Wir teilen uns diesen Planeten. Wir haben viele Fragen. Denken wir an das Klimathema, denken wir an Abrüstung, wo wir nur vorankommen werden, wenn wir auch mit Moskau reden. Aus unserer westlichen Warte gesehen ist es natürlich schwierig. Russland versucht in einer neoimperialistischen Art und Weise, einfach einen anderen Staat einzunehmen. Das ist nicht etwas, wo wir die Hände in den Schoß legen können, weil es geht um unsere eigene Sicherheit. Wir leben davon, dass sich alle, egal ob sie Nuklearwaffen besitzen oder nicht, an das Völkerrecht halten.

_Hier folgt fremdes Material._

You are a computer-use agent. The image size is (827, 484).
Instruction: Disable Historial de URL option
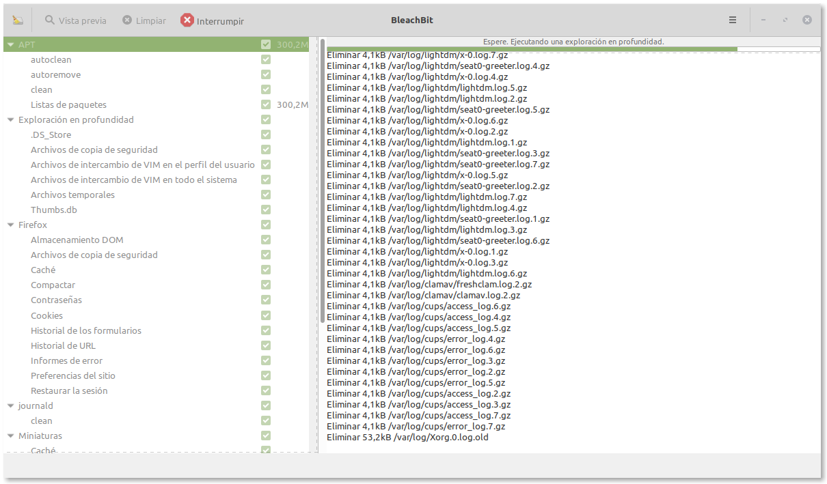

Zur Zukunft des Multilateralismus: Besteht nicht die Gefahr, dass die UNO als Weltgremium fragmentiert wird? Wenn man sich anschaut, dass sich Bündnisse wie die BRICS-Staaten bilden. Dass die Reform des Sicherheitsrats zwar von vielen Seiten gefordert wird, manche Player aber wohl nicht ihre Macht aus der Hand geben wollen?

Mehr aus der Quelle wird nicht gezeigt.